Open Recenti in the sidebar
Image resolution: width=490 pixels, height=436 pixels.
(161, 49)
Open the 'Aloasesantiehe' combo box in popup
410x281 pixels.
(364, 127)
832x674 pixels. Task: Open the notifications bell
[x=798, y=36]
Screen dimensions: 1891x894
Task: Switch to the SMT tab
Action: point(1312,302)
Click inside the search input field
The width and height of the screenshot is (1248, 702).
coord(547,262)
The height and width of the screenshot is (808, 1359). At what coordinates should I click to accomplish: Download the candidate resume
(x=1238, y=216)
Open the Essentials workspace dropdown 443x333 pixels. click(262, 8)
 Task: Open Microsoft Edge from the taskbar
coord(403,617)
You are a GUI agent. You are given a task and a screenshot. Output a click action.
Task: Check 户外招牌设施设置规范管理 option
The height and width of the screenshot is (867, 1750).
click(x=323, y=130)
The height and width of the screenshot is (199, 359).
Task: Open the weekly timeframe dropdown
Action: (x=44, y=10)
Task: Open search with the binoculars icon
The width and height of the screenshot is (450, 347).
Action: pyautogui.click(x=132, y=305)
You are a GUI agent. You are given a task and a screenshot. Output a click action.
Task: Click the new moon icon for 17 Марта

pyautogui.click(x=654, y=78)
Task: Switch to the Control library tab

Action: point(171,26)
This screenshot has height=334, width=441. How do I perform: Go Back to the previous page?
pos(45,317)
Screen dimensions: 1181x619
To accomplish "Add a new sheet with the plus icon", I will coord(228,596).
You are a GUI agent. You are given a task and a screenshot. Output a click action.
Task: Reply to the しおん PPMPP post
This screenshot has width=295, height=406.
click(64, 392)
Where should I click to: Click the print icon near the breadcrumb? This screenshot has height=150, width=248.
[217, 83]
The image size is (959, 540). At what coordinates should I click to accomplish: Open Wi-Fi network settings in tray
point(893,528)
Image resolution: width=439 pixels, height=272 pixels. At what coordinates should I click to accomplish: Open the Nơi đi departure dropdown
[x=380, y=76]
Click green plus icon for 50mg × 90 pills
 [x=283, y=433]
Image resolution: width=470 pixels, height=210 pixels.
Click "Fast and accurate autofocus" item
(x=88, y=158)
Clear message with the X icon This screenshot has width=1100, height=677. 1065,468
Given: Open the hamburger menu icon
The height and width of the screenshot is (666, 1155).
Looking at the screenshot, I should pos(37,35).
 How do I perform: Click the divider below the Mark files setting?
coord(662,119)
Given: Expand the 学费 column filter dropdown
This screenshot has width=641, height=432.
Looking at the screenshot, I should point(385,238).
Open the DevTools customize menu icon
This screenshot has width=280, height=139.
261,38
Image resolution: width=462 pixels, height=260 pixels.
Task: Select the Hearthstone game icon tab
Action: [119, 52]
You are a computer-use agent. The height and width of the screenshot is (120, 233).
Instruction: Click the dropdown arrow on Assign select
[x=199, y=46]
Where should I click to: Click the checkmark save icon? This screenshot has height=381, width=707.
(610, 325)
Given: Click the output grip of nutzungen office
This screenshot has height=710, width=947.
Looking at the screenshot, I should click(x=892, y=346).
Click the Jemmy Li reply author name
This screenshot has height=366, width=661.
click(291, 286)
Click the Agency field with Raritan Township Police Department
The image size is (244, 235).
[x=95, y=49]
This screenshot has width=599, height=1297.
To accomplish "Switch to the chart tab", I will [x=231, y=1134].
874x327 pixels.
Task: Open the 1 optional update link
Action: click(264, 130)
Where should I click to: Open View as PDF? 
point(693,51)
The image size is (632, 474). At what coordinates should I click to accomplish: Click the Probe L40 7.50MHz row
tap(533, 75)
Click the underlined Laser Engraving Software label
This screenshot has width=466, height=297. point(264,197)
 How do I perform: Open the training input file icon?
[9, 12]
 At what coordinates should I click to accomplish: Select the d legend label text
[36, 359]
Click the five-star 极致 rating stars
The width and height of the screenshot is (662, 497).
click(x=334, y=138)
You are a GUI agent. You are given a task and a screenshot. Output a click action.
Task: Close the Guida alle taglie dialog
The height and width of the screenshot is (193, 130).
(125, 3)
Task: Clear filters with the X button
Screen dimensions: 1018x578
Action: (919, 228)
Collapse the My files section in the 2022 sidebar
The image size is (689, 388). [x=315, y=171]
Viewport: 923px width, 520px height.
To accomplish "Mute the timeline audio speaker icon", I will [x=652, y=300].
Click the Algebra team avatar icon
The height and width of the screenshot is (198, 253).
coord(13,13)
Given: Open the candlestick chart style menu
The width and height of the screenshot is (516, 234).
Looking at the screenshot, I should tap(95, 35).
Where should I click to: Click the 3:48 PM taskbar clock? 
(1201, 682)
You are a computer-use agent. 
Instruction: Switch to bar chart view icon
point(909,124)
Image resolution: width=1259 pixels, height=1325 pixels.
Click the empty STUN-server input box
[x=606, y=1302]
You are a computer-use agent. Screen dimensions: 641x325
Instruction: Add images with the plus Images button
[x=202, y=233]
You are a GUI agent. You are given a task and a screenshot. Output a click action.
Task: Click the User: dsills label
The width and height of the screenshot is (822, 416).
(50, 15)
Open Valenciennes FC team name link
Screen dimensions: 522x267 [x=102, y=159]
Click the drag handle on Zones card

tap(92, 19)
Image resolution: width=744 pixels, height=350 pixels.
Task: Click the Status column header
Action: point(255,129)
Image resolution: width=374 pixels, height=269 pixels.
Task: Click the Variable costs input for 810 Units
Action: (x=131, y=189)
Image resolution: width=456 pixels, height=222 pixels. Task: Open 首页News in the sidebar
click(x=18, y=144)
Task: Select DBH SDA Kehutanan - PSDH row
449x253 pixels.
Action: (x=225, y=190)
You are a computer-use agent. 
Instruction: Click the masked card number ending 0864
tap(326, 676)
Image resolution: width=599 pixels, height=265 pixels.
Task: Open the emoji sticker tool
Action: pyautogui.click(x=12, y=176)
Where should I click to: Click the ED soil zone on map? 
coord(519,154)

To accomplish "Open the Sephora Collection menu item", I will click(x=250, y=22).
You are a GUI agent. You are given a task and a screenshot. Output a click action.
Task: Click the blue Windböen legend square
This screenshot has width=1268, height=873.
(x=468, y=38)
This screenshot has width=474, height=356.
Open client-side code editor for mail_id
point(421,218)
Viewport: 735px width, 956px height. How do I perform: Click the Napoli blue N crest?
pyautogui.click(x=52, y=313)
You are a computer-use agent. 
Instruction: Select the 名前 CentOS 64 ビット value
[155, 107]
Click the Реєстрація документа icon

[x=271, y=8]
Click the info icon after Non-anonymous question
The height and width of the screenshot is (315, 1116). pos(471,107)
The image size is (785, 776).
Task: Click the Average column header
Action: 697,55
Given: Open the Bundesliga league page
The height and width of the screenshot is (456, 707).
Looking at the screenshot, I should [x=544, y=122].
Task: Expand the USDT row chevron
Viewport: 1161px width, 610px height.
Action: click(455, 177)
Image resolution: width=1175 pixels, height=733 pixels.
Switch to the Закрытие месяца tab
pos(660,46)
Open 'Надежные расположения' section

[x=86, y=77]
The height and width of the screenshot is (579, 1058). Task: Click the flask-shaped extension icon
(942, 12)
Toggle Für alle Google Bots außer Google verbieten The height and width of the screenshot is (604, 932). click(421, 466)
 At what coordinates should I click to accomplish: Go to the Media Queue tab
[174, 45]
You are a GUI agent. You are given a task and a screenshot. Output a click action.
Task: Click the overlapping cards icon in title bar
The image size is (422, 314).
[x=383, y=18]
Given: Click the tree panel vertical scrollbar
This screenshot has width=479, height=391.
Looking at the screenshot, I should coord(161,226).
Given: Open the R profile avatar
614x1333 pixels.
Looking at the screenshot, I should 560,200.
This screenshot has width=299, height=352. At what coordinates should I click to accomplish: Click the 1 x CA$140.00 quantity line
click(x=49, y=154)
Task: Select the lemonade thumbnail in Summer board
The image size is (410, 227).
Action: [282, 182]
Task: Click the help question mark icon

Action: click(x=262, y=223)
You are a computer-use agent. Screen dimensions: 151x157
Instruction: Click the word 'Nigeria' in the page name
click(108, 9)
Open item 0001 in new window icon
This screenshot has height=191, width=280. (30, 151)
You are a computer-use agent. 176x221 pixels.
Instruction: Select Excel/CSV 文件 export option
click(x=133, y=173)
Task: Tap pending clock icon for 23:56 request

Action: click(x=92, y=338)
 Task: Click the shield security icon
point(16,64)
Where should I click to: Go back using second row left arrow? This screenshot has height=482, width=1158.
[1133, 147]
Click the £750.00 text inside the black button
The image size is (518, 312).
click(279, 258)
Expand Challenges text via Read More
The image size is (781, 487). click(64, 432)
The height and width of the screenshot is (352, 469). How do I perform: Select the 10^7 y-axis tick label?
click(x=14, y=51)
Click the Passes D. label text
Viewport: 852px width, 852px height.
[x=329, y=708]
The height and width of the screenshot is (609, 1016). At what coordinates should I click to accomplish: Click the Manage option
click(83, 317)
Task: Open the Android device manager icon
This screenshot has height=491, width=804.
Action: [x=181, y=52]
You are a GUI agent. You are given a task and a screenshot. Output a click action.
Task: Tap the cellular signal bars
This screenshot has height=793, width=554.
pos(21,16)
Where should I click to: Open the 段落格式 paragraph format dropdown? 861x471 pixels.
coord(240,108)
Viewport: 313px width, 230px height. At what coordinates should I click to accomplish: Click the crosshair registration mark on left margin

_ _ _ _ _

# TASK DESCRIPTION
Without adding anything, say how many lines in the listing above include the string "computer".

# OUTPUT
7